Open interest data can be put into context by comparing it with the market capitalization of the coin. In this way, a ratio can be obtained that takes into account perpetual futures activity relative to the value of all the coins in circulation. This is the ratio of perpetual swaps open interest to Bitcoin’s market cap, which had been rising, as too many people had bullish leverage positions. 

In the next chart, it can be seen that when the open interest notional value has been greater than 1.55%, the market has reversed and rapid price action has followed.

As of Sept. 8, based on IntoTheBlock’s capital markets insights.

Did investors take advantage and buy the dip this time? The exchange flows indicator highlights trends of traders sending money in and out of exchanges. 

Net flows are positive when more funds are entering than leaving exchanges, and net flows are negative when a greater volume is being withdrawn from exchanges. As it can be seen on Sept. 6, the total balance of Bitcoin that left exchanges was more than the amount entering the exchanges by 8.3K BTC, which is around $428M. This means that many traders and investors took the advantage to buy Bitcoin and send it from centralized exchange to wallet addresses, which supposedly minimizes further selling pressure since the coins need to be located in exchange addresses for them to be able to be sold.
As of Sept. 8, based on IntoTheBlock’s capital markets insights.

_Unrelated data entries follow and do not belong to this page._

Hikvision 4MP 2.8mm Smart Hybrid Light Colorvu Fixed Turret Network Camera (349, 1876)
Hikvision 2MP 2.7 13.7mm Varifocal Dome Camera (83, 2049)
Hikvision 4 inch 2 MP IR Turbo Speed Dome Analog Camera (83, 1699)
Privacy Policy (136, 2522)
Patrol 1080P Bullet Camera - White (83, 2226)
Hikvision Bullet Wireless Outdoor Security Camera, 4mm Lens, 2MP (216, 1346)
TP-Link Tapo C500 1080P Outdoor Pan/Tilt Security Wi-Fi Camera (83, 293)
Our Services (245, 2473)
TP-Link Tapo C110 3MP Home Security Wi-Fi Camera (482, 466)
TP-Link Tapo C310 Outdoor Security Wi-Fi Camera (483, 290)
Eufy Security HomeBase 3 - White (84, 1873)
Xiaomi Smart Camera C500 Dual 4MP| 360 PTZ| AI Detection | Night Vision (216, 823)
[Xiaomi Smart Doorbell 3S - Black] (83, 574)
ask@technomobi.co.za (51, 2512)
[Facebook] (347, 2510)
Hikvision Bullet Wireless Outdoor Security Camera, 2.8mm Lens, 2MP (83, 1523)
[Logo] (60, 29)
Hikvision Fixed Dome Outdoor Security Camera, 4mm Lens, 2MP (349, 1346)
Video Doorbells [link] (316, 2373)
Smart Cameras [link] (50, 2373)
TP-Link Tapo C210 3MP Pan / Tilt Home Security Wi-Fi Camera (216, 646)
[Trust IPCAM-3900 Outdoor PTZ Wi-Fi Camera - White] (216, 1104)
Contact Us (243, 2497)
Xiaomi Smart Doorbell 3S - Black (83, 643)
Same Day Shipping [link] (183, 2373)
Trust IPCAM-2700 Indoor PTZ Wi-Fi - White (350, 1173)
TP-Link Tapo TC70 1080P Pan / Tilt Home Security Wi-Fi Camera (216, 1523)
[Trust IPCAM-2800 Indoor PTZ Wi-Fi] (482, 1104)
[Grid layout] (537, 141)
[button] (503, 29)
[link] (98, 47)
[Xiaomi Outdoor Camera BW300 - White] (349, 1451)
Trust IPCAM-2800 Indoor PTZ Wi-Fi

Despite the quick bounce after the sell-off showing conviction by traders, the Sept. 7 price action is not overwhelmingly bullish so far and further price discounts would not be anything surprising. 

Historically, September has been the month with the worst returns on average for the crypto markets. Overall, this data analysis teaches the lesson that the derivatives market continues to rule the price action for the crypto markets. 

Furthermore, traders — especially those that use leverage — should consider proceeding with caution when open interest achieves higher and higher amounts and the price continues to grow for several days in a row without some meaningful correction.